There are, however, signs of hope: the CREDO study found that Michigan's charter school students learn at a faster rate, gaining about two months in reading and math knowledge over their public school peers annually.
Still, that study had its limitations: It didn't measure most high school students, and, more important, it only covered up until the 2010-2011 school year, a pivotal time in charter school history in Michigan.
In 2011, the Michigan legislature, like several other states, voted to "uncap" its charter schools. This major step deregulated charters and removed limits to the number of such schools that can open in Michigan.
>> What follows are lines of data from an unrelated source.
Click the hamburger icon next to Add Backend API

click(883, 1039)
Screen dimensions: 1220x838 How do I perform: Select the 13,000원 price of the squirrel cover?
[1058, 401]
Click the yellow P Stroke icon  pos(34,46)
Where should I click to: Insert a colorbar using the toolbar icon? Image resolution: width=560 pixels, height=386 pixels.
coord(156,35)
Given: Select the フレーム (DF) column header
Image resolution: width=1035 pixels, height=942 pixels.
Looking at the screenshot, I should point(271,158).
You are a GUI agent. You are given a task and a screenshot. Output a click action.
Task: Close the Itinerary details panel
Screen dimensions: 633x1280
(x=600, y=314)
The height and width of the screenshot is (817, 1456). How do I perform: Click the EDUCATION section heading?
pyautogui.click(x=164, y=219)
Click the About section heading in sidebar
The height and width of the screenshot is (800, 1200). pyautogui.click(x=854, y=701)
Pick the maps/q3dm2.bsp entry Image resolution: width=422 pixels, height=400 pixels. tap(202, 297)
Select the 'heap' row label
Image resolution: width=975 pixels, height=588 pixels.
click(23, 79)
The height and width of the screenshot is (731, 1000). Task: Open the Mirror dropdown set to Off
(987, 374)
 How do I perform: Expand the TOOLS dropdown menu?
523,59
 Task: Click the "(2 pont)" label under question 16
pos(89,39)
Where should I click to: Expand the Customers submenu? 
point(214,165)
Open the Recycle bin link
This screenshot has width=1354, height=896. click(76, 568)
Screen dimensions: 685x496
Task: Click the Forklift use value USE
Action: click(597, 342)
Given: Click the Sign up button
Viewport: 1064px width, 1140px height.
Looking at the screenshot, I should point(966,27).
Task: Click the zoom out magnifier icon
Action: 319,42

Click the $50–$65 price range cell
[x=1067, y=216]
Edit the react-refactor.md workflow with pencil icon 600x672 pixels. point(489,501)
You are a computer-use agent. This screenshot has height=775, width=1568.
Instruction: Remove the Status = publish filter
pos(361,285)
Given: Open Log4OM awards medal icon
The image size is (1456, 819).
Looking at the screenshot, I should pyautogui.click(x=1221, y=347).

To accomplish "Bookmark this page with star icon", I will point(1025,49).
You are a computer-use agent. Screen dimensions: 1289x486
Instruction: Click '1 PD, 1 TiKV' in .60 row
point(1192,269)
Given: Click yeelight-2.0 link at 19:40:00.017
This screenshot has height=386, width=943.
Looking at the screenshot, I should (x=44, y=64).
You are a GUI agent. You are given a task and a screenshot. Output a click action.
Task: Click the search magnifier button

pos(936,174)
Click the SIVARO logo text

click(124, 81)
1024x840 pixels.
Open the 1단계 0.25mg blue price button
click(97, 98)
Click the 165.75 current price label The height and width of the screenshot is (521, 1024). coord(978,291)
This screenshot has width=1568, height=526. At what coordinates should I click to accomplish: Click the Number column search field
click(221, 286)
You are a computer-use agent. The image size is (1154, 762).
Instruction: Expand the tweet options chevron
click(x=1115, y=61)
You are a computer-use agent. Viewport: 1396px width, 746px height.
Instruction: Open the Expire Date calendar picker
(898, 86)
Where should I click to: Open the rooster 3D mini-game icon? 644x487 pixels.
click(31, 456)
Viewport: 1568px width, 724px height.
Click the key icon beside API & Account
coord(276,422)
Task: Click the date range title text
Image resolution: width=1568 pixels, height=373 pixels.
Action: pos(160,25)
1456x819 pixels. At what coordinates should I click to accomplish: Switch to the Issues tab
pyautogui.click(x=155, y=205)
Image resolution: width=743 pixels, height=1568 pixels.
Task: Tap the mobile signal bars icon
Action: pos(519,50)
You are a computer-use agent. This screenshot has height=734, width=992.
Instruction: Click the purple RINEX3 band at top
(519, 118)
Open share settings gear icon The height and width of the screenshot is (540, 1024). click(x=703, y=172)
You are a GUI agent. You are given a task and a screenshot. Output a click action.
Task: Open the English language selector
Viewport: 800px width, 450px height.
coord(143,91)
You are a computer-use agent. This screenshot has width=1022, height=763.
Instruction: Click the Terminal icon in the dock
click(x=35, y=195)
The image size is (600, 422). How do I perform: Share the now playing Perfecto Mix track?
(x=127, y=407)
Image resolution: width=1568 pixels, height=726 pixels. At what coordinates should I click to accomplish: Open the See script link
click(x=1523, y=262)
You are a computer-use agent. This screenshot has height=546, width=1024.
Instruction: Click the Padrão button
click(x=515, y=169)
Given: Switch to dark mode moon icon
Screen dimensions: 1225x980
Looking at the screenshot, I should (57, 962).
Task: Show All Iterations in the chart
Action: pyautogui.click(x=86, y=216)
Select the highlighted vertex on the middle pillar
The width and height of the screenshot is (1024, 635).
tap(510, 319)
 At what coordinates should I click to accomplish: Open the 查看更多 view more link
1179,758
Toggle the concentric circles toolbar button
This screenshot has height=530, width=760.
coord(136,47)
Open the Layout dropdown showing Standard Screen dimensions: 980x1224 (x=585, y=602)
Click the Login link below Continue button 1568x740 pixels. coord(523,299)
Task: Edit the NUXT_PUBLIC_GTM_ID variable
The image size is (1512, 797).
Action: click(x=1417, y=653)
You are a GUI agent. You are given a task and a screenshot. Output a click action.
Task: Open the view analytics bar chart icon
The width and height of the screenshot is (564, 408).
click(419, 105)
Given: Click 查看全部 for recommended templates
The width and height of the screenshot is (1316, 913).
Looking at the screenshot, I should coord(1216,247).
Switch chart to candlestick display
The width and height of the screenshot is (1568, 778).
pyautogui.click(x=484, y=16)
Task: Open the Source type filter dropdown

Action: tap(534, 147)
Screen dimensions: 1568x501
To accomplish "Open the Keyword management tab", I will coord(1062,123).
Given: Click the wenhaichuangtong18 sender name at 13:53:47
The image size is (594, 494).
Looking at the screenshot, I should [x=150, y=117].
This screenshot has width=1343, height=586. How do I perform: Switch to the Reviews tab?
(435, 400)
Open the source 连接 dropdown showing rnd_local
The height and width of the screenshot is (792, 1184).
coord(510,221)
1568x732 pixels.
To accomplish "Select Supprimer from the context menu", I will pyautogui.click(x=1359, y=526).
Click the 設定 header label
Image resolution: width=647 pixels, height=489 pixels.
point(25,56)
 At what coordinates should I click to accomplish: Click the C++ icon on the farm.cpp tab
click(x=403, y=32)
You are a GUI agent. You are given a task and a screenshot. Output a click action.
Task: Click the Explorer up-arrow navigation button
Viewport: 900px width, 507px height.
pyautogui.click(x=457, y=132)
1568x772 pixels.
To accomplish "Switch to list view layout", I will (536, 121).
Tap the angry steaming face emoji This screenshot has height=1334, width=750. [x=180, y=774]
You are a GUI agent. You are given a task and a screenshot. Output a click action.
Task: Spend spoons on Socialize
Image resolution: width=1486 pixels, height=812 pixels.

With few other accountability measures in place, there's no longer even the threat of competition to incentivize charter operators to improve their schools.
This year, after Michigan lifted its charter cap, 30 new schools opened -- the largest year-over-year increase since 1999-2000. But according to an analysis EdTrust Midwest provided to HuffPost, the schools that opened up during that rush are likely less than stellar.
Many of those schools are run by operating companies that already had existing charters throughout the state. According to EdTrust, some of those operators have shoddy records. The group looked to see whether their existing schools were performing at the 33rd percentile of the state's school ranking system. (They chose that level because it's the state average for low-income students.) They found that of 15 charter operators that opened new schools this year and had track records in the state, seven did not even meet that low benchmark.
This worries Arellano. "Some of the worst operators in the state are the ones that are growing the fastest," she said.
Greg Richmond, head of the National Association for Charter School Authorizers, was there at the beginning, and is invested in the movement's success. Richmond worked with then-Chicago schools chief Arne Duncan (now U.S. Secretary of Education) to build up charter schools there. But he, too, has realized they're not living up to their promise.
"The quality of schools in Michigan -- what you're seeing there is probably pretty nationally representative," Richmond said in an interview. "I never thought that all charter schools were going to be great."
Still, Richmond and other advocates disappointed by charter school quality are hopeful that the original promise can be restored. Despite the low averages in Michigan, there are examples of charter schools that defy the odds.
Richmond thinks states should get better at shutting bad charter schools down and is launching a campaign to get them to do so. In Michigan, Arellano is pushing for a solution to try to prevent those schools from opening in the first place.
When Michigan lifted its charter cap, a group of education organizations tried to urge the state to include quality controls. That measure failed in the Republican-dominated legislature. But these advocates are still pushing. "We think we need a really rigorous charter accountability framework," Arellano said. "There's still a demand for good charter schools."